Que voulons-nous faire ?

Nous n'avons aucune homogénéité ni sur les bilans des échecs ni sur les possibles... Ils sont à débattre, avec tous ceux et celles qui partagent les rejets exprimés à partir de cheminements divers, profondément inquiets de la désagrégation sociale et du climat xénophobe produits par les jeux institutionnels et politiques dominants.
Notre objectif est de briser le carcan institutionnel auxquels se heurtent les associations de terrain et la vie politique dans les QP : d'un côté, le poids des politiques et mécanismes d'étouffement direct, économique ou policier qui les prive de moyens et les enclave ; et de l'autre les politiques et mécanismes de contrôle clientéliste et “au mérite” de la “diversité” de ces QP.
Nous combattons la traduction particulière de ce carcan pesant sur les musulman.e.s de France dans le contexte international actuel : soit la multiplication de lois ou projets de circulaires injustes, liberticides et stigmatisantes tout en se prétendant laïques et républicaines ; soit une islamisation des questions sociales et sociétales et la mise en place de formes de “gestion” et contrôle des populations musulmanes par le Ministère de l'Intérieur ou par l'intégration clientéliste d'Imams ou autres musulman.e.s dits “modéré.e.s”.
Nous inscrivons notre rejet de ces politiques dans les mouvements de résistance internationale contre l'injustice et toutes les formes de domination de la Palestine à la Grèce, de l'Espagne au Chili, des Printemps arabes aux Indignés du monde entier.

Avec qui ?
Les QP “ne sont pas des déserts politiques”, comme cela a été souvent répété à juste titre. Nous comptons parmi nos signataires des militant.e.s et des associations de terrains et soutenons toutes les formes d'auto-organisation des QP pré-condition d'une effective démocratie à inventer. Nous reconnaissons pleinement le travail accumulé par le FSQP (Forum social des quartiers populaires) s'assumant en “mouvement politique des QP”, de façon collective comme de ses diverses composantes depuis des années, ou encore celles (parfois les mêmes) qui se retrouvent dans les Rencontres des luttes de l'immigration. Certains et certaines d'entre nous sont directement des militant.e.s de ces réseaux, ou bien se sont engagés sur d'autres terrains, de par leurs propres profils.

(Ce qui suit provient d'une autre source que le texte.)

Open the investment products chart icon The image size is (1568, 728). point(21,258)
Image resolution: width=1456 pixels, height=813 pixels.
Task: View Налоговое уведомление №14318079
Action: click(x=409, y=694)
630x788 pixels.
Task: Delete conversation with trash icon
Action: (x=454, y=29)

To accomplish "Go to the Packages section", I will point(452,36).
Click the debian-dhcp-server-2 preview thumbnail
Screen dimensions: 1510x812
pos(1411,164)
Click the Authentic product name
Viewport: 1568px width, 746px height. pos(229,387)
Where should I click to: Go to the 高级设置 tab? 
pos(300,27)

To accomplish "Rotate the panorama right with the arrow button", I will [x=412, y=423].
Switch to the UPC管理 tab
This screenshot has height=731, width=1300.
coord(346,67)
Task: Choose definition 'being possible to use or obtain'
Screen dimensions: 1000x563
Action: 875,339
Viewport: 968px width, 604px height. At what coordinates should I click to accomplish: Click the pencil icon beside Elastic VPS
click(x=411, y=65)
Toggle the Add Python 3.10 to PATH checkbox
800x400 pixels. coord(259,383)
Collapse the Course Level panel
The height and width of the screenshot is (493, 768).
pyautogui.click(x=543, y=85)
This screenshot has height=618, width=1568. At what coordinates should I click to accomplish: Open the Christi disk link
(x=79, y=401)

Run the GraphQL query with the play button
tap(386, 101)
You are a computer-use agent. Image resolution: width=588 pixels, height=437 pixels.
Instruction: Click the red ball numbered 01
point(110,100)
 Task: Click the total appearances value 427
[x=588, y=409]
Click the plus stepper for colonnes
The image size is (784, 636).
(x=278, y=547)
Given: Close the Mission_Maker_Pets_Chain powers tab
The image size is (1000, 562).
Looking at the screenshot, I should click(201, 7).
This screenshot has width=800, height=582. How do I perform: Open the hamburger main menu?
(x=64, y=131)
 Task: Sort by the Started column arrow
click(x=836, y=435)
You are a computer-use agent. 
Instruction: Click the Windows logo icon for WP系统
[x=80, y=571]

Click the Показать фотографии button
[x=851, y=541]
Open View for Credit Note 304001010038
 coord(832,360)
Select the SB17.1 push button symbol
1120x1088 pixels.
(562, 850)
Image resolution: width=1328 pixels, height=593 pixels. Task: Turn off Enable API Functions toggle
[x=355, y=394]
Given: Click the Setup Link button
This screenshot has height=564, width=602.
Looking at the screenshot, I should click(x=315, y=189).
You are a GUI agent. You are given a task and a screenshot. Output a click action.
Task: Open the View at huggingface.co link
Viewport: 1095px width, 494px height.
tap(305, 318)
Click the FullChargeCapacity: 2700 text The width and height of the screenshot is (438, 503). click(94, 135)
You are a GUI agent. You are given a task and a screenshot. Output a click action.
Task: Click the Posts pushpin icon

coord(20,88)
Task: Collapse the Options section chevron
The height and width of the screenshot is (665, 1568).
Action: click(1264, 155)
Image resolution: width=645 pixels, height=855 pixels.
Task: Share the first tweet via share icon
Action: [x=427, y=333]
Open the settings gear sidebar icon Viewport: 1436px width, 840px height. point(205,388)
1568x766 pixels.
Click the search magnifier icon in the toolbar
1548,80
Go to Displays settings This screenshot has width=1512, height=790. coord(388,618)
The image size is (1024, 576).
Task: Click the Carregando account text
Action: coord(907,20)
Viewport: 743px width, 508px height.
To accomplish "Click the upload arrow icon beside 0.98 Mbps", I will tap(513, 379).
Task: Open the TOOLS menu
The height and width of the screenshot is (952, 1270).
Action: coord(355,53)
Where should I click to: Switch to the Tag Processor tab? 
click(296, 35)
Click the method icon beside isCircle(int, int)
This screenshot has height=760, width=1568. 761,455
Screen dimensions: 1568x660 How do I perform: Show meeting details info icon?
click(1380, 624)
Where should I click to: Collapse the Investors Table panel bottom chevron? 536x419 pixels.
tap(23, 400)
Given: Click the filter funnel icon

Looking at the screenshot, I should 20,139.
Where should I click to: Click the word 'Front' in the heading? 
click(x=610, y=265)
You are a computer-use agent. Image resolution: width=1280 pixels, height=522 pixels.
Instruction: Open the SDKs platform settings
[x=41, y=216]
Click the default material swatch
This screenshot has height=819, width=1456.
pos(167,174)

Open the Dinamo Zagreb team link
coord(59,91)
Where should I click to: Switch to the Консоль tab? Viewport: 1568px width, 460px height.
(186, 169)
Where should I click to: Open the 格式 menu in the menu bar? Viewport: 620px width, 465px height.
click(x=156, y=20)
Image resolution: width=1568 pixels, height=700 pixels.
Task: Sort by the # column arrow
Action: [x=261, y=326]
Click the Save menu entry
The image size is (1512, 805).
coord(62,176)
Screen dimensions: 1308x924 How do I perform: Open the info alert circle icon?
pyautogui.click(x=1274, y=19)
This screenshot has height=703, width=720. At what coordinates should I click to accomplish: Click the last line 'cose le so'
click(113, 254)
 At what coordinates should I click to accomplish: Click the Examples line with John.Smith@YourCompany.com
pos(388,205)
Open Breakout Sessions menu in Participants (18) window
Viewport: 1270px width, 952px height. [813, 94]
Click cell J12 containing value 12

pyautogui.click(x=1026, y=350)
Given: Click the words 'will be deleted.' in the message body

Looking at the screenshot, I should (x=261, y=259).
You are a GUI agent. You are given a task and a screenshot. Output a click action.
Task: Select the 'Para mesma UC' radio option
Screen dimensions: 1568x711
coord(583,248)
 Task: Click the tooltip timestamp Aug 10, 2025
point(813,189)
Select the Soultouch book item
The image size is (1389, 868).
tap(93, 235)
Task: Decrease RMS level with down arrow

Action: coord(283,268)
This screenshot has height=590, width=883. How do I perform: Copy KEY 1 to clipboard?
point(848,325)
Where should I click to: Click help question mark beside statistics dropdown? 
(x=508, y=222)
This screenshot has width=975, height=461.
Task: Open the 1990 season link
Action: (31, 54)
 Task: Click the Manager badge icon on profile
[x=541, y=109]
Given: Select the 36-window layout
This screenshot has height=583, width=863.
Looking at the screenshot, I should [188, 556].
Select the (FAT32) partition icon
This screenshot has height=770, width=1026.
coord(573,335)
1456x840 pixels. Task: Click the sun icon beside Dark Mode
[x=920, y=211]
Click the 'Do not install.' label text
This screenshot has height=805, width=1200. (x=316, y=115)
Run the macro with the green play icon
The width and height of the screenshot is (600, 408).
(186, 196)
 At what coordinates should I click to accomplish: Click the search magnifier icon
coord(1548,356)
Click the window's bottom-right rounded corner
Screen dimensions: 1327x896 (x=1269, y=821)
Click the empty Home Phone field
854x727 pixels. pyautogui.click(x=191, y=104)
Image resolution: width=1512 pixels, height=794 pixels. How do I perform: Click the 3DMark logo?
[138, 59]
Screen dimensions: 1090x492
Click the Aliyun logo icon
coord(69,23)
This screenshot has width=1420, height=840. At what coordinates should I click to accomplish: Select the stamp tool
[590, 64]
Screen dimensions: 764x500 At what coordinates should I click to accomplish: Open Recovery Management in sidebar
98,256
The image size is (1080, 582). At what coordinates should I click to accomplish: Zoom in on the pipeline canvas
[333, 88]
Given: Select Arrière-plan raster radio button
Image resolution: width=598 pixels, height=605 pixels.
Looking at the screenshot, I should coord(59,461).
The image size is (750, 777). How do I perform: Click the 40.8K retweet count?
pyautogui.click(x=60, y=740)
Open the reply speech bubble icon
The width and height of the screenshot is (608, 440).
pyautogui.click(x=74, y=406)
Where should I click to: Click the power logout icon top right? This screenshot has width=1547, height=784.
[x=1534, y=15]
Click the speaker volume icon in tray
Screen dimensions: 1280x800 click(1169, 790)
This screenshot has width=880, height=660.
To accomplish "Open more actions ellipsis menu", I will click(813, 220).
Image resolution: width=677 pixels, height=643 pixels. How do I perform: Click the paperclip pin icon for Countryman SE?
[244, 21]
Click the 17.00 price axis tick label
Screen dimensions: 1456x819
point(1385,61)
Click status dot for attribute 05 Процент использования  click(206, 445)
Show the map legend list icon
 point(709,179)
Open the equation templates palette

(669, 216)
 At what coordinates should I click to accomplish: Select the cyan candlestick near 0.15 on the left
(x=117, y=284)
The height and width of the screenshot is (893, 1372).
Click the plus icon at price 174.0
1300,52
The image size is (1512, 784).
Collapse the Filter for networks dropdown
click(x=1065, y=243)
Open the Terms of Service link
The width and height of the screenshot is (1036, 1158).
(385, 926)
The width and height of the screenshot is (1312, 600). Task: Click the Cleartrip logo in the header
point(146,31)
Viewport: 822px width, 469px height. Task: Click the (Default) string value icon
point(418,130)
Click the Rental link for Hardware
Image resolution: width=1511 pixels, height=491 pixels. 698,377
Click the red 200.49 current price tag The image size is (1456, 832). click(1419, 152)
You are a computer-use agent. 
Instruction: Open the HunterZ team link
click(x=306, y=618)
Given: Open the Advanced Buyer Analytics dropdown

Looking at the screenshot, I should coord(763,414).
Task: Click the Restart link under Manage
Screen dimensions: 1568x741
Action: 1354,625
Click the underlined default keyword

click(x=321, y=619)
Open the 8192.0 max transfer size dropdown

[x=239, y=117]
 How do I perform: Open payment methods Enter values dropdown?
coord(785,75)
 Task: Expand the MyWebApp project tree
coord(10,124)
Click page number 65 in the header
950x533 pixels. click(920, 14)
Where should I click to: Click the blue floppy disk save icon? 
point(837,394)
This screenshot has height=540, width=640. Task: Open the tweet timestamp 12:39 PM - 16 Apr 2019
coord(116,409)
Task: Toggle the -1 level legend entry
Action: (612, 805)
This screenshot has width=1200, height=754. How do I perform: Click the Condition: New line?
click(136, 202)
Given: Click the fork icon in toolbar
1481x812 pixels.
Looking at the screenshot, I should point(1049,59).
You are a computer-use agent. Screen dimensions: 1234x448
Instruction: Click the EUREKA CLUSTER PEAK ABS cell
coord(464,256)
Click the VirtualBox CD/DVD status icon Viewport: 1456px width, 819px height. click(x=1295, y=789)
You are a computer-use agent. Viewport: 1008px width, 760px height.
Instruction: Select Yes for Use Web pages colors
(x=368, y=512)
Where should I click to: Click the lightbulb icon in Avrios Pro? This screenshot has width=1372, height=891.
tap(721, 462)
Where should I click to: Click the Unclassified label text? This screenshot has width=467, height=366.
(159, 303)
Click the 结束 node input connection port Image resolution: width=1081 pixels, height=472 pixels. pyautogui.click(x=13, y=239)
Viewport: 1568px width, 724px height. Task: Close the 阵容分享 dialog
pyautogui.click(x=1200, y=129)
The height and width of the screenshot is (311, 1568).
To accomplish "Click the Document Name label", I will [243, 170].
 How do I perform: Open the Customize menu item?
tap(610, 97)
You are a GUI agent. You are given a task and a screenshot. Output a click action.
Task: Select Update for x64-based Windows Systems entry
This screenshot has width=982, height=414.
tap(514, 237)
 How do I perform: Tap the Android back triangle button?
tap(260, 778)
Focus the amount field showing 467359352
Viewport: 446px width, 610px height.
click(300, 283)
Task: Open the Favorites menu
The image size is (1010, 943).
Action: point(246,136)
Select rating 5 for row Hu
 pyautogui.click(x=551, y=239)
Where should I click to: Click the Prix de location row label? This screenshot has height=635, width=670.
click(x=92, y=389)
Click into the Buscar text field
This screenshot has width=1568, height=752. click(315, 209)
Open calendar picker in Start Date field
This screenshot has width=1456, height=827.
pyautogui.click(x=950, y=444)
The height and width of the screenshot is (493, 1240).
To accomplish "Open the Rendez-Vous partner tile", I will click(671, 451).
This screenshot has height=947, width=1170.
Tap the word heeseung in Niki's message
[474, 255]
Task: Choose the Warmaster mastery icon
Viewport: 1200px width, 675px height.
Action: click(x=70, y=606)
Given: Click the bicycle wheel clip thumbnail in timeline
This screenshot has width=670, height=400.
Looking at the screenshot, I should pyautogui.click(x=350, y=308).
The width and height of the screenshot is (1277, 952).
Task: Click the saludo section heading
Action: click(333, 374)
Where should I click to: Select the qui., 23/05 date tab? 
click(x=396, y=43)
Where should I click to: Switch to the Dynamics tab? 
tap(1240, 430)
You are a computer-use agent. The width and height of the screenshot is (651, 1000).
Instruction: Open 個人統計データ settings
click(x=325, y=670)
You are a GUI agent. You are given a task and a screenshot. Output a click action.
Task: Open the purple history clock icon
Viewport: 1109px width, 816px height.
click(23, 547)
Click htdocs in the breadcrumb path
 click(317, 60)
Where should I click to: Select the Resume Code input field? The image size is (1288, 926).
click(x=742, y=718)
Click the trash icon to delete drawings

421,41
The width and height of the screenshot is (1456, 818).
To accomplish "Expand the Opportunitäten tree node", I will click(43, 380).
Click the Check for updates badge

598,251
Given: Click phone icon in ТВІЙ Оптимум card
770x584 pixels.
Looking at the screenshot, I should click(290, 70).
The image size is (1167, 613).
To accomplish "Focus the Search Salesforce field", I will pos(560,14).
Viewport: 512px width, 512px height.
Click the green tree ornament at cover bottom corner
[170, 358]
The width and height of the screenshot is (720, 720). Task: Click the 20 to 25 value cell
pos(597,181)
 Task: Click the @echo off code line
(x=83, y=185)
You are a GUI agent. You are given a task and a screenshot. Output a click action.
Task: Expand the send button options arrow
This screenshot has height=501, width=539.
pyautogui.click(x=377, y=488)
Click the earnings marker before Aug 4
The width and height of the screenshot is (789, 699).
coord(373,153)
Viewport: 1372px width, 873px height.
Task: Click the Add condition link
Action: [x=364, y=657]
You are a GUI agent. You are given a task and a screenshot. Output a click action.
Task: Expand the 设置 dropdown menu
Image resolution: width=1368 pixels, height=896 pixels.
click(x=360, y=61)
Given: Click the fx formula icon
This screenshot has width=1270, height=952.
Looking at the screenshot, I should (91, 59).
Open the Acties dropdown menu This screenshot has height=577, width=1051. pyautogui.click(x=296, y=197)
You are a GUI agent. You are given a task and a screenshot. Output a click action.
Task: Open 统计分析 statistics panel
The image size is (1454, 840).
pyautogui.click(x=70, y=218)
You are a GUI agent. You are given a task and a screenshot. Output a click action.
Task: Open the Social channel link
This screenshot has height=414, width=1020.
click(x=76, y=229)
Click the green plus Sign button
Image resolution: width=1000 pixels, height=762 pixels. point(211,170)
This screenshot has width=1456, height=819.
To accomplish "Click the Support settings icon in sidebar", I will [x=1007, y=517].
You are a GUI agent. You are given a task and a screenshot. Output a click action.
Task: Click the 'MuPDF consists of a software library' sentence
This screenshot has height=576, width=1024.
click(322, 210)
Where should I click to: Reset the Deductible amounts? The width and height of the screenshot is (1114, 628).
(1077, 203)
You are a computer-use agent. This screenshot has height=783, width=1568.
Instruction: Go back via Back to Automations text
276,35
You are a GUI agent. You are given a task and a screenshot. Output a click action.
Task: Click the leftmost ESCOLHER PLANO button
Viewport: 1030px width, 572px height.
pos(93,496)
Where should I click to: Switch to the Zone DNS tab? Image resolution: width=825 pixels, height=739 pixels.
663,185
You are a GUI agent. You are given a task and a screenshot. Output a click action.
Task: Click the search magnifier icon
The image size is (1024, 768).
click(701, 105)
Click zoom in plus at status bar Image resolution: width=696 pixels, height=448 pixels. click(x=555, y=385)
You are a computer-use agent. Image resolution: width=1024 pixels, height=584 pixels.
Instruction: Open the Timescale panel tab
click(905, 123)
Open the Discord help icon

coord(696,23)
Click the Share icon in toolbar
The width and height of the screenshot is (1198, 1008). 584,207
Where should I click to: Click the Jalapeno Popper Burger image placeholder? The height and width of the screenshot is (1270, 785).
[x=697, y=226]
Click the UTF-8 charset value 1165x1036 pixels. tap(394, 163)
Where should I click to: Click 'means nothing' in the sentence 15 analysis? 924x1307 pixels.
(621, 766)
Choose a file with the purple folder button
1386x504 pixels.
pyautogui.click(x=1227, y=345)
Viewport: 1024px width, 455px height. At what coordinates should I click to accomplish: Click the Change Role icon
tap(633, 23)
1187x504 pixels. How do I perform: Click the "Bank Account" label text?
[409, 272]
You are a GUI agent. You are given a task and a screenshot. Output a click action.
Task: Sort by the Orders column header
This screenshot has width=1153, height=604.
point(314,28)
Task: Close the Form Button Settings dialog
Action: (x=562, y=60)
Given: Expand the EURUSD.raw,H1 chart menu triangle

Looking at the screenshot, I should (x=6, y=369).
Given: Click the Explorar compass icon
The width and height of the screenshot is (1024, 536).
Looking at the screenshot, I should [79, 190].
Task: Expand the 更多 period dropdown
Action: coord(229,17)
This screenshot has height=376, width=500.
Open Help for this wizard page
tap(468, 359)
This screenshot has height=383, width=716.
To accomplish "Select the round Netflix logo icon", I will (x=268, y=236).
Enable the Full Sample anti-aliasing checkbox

C'est en tant que citoyens, de toutes origines et de milieux divers que nous nous engageons, sans prétendre être un mouvement socio-politique des quartiers populaires ni parler “à la place” des habitants des QP. Les références des un.e.s et des autres sont diverses, pas les mêmes selon les âges, les cheminements, les milieux sociaux : entre autres, Franz Fanon, Nelson Mandela, Louise Michel, Martin Luther King, Angela Davis, Malcolm X, Che Guevara... Mais notre collectif en pointillé, exprime une dynamique politique, sur les bases indiquées par notre Appel, quelle que soit notre association ou parti, origine, genre, profession, lieu d'habitation, âge, couleur de peau, philosophie ou religion... pour autant que nous partageons les mêmes objectifs.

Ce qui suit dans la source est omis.